L’Ecuador accusava il colpo, ma la Svizzera non riusciva a creare particolari problemi alla retroguardia di Rueda, fino al clamoroso errore del guardalinee uzbeko che annullava ingiustamente una rete valida a Drmic.
All’ultimo respiro, succedeva di tutto. Contropiede ecuadoregno di Antonio Valencia, sprecato malamente anche grazie ad un intervento decisivo di Behrami che strappava il pallone dai piedi di Rojas e ribaltava l’azione. Sul capovolgimento di fronte il cross basso di Rodriguez trovava Seferovic pronto per il 2-1 finale.
Immeritato.
I protagonisti del match
In positivo: Jefferson Montero, Enner Valencia e Walter Ayovì per l’Ecuador, Rodriguez per la Svizzera
In negativo: Drmic, Stocker e Lichtsteiner per la Svizzera
La giocata del match
Non aveva giocato una grande partita. Lui del resto non entra nei tabellini per i suoi goal o i suoi assist. Lui è un faticatore, uno dei portatori d’acqua, uno che gioca duro, sempre al limite del regolamento. Lui è Valon Behrami, centrocampista del Napoli ex Lazio, che in Italia conosciamo bene.

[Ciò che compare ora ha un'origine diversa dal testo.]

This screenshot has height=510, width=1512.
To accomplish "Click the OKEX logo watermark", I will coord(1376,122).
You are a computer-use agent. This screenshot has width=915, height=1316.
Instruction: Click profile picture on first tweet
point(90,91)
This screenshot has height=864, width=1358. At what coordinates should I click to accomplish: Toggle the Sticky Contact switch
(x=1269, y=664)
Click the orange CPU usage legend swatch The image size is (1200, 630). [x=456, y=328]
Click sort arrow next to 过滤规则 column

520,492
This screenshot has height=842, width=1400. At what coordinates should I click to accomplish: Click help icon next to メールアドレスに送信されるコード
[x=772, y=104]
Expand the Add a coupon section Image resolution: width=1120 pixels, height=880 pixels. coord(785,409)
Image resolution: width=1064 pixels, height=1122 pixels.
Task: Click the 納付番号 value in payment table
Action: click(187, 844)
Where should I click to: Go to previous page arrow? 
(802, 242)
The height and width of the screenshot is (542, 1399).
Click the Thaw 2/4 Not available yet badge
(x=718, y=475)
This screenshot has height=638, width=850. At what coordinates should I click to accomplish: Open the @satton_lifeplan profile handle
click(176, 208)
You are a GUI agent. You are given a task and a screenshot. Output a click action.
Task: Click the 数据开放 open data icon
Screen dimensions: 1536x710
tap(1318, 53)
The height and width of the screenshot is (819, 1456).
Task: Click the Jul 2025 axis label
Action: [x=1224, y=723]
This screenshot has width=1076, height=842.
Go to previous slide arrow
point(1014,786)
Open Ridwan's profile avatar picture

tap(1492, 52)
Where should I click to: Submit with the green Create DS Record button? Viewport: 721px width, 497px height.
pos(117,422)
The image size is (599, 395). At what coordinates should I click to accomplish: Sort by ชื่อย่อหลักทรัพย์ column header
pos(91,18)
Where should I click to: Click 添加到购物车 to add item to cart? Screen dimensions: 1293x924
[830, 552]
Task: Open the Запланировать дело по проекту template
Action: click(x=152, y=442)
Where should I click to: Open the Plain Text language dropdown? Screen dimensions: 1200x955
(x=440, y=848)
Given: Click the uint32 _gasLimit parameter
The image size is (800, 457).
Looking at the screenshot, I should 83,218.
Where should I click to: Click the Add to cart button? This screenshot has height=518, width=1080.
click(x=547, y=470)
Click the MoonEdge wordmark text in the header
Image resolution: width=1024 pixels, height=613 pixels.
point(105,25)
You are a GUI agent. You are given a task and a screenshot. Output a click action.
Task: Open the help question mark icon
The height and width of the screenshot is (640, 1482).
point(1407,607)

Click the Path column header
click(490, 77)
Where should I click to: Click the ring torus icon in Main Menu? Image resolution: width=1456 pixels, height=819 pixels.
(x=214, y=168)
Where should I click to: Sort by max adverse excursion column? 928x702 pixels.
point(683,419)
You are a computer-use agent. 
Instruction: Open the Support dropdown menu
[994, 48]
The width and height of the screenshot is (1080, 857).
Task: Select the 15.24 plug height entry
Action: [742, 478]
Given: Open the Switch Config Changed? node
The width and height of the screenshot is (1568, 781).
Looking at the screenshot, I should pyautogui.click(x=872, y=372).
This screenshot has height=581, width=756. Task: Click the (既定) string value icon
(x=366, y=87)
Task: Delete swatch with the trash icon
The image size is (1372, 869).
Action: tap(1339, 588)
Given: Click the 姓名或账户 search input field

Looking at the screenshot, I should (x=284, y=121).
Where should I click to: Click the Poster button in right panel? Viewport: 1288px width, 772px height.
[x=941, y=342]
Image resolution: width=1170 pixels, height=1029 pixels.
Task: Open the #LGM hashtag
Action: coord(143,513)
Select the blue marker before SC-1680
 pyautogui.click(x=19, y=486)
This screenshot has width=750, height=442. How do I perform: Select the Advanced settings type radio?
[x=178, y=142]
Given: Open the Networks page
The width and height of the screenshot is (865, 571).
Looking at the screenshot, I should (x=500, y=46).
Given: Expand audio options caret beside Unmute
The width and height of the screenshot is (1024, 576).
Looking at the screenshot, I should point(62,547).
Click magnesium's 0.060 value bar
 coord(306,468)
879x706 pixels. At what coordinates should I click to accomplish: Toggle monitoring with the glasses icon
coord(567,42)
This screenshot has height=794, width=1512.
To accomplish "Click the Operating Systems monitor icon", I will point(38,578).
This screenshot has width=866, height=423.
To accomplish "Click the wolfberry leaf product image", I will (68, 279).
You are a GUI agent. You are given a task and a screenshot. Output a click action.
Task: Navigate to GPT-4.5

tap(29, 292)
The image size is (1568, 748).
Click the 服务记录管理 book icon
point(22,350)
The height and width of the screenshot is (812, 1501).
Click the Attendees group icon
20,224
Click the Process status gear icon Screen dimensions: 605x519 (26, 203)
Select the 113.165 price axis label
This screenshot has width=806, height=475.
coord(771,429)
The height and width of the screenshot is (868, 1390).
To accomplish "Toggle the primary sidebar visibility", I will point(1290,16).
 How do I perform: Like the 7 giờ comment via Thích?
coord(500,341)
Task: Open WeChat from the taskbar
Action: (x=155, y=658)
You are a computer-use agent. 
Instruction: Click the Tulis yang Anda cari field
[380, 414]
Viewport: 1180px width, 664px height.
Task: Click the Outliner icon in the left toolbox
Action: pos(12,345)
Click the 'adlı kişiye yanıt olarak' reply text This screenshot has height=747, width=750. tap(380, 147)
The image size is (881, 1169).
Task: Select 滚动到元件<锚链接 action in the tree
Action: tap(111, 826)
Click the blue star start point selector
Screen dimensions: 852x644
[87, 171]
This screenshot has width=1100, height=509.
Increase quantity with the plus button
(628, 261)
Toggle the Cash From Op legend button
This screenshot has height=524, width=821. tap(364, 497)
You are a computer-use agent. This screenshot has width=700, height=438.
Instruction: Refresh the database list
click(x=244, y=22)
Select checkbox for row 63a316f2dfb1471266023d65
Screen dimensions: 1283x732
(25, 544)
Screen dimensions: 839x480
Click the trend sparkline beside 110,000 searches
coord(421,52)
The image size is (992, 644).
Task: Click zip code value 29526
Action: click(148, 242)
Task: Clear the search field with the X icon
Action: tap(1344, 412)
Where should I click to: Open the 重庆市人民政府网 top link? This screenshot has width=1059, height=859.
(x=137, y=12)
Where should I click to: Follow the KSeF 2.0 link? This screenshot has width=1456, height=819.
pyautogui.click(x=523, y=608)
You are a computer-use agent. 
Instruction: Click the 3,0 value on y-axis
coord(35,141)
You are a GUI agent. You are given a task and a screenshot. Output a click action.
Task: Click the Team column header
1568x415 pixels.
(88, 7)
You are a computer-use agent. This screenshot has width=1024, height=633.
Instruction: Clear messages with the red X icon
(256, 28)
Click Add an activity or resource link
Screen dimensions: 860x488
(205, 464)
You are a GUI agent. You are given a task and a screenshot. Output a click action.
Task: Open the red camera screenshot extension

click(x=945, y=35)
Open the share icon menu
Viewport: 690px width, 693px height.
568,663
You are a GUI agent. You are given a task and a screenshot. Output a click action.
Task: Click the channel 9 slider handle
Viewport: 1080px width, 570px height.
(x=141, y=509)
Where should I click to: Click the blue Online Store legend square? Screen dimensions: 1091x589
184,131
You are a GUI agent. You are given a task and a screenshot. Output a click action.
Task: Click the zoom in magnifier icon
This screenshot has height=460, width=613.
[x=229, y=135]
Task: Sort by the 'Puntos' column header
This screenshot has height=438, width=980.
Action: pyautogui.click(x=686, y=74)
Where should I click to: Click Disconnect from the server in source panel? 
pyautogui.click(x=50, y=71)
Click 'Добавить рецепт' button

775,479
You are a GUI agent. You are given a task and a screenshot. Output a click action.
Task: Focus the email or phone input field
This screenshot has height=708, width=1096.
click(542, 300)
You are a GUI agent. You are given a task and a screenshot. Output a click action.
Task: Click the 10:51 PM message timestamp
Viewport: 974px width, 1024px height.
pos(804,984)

Un lottatore, non certo uno che gioca di fioretto.
Quando, al 93esimo, l’Ecuador in contropiede con Antonio Valencia si è reso pericoloso, Valon Behrami ha capito che solo un intervento deciso, uno dei suoi, avrebbe potuto salvare la situazione.
Prima ha sradicato il pallone dai piedi di Rojas con un tackle in piena area, al limite della follia. Poi si è lanciato verso il centrocampo. Sulla trequarti ha subito il fallo di Gruezo: un fallo che avrebbe abbattuto un toro, ma non lui. Più un placcaggio rugbistico che un fallo vero e proprio ma Behrami cade, si rialza e consegna la palla nei piedi più delicati di Seferovic.
Lui ha finito la sua partita. Il suo obiettivo è stato raggiunto.
Come in tutte le storie a lieto fine anche questa si chiude in gloria: Seferovic fa un cambio di campo e apre a sinistra per Rodriguez. Il terzino del Wolfsburg avanza e centra basso dove irrompe proprio Seferovic che di sinistro insacca da due passi, nell’angolo alto.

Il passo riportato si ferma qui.